MATERIAL FOR THIS TASK |
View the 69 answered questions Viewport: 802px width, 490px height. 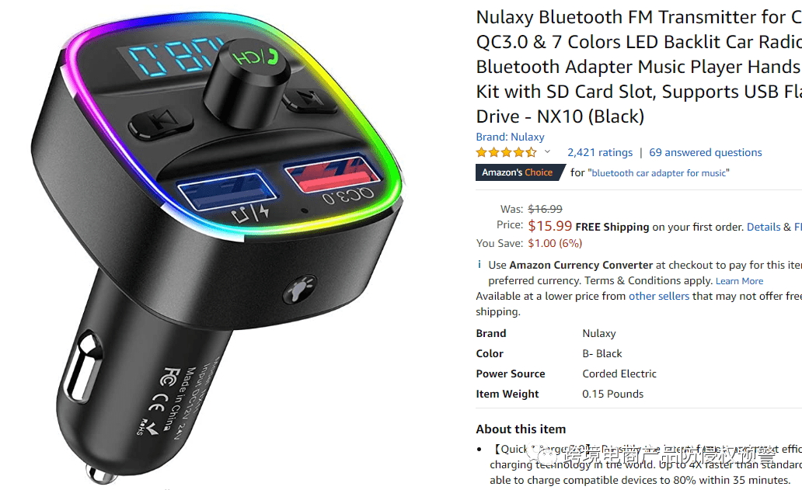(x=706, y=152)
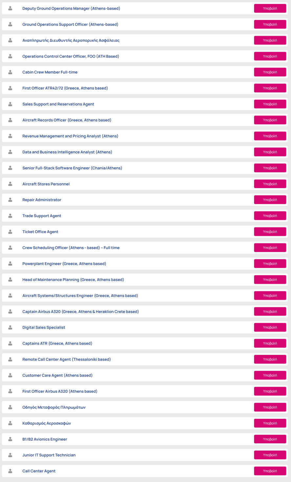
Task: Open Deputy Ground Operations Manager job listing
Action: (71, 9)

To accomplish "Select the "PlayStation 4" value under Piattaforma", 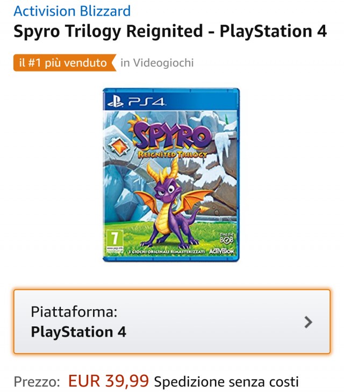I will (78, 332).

---

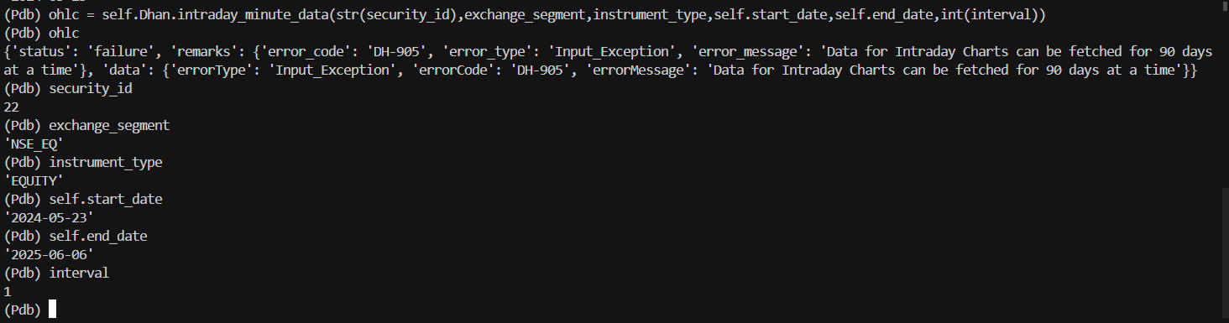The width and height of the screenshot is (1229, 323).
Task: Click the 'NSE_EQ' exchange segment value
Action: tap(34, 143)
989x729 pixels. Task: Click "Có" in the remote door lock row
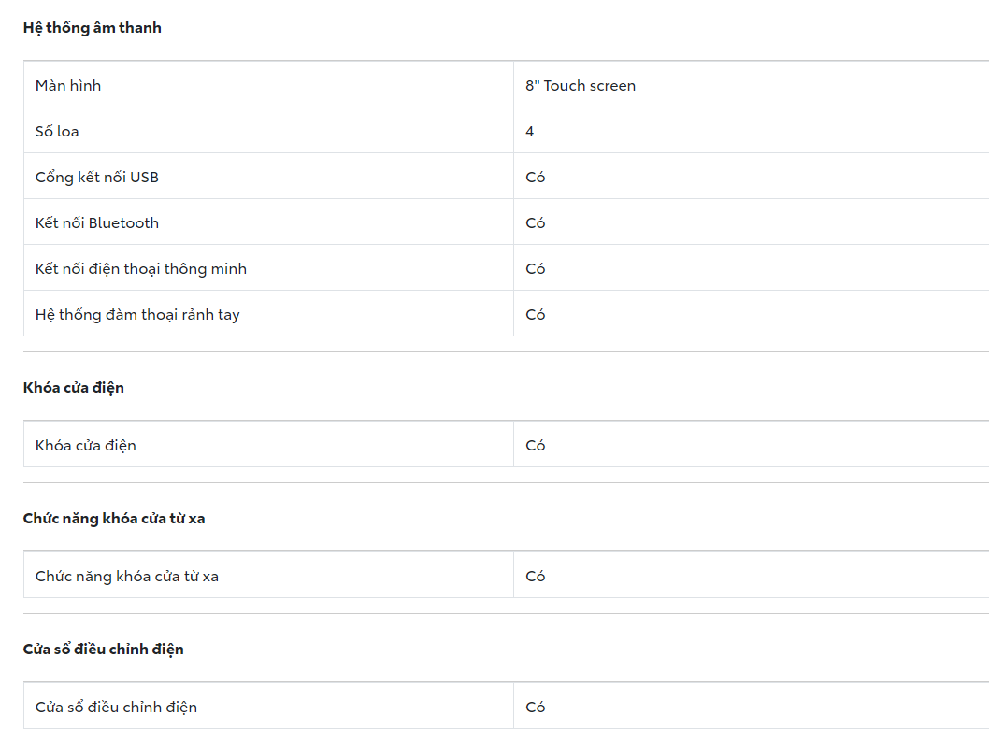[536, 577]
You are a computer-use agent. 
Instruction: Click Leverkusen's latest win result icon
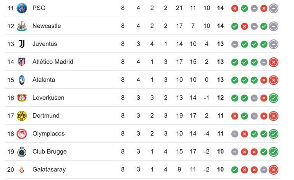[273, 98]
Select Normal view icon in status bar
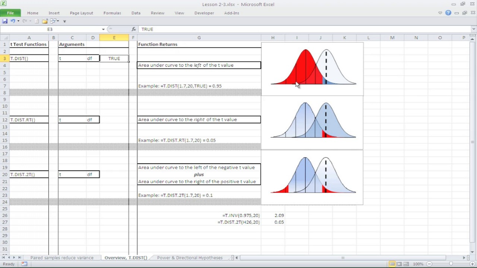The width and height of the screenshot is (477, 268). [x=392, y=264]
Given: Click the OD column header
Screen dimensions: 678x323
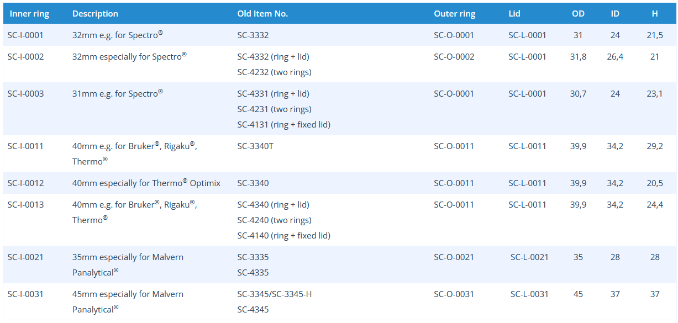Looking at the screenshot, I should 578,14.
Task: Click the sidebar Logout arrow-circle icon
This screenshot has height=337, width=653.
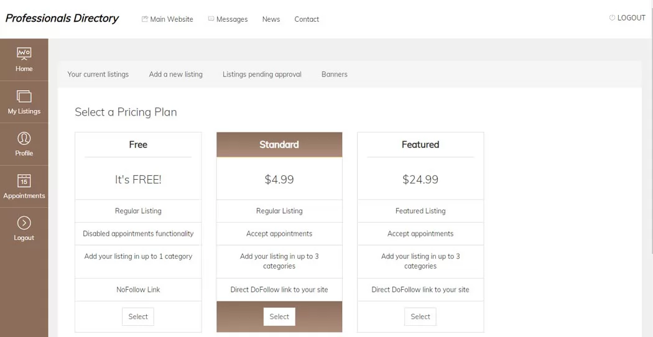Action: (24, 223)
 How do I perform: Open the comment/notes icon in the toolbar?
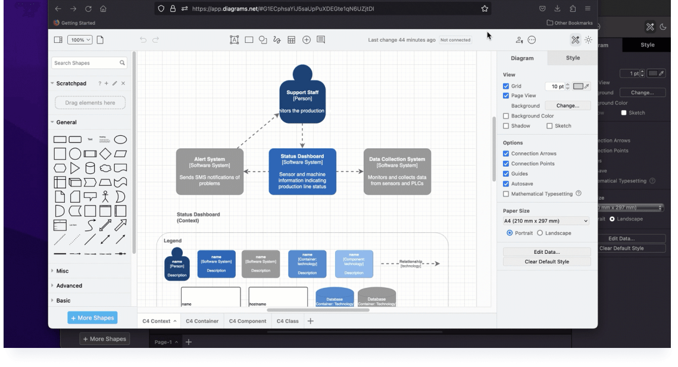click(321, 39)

* * *

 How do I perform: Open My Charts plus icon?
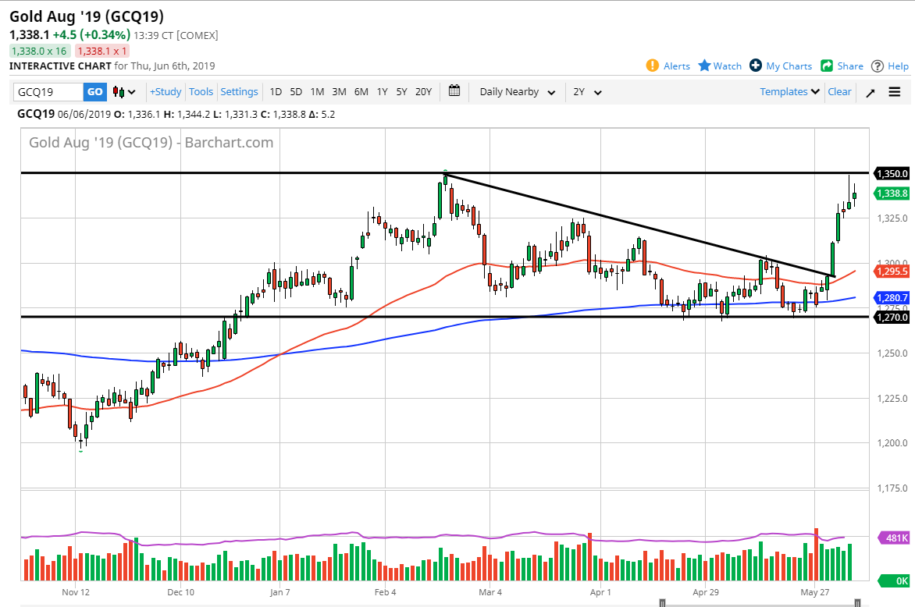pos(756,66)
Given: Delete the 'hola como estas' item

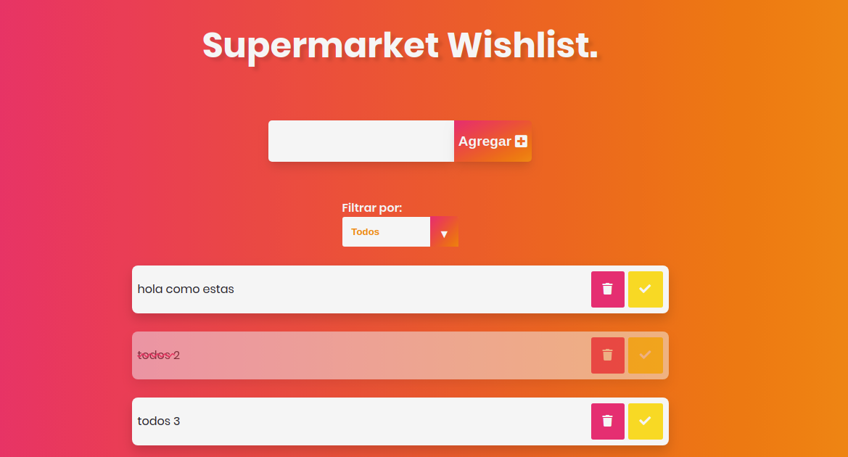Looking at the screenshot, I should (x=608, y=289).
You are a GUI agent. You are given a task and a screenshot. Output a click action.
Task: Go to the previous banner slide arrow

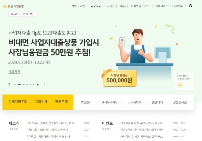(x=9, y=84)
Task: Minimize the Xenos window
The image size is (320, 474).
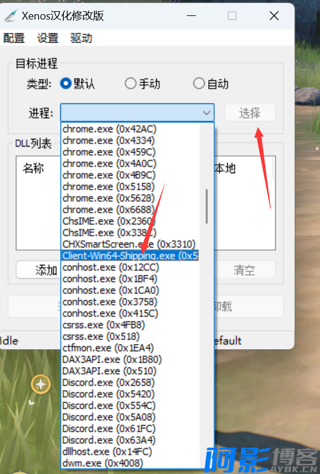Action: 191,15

ACTIVITY | Report the lines above that contain "agent".

ANSWER SPACE |
You are a computer-use agent. 
You are a GUI agent. You are given a task and a screenshot. Output a click action.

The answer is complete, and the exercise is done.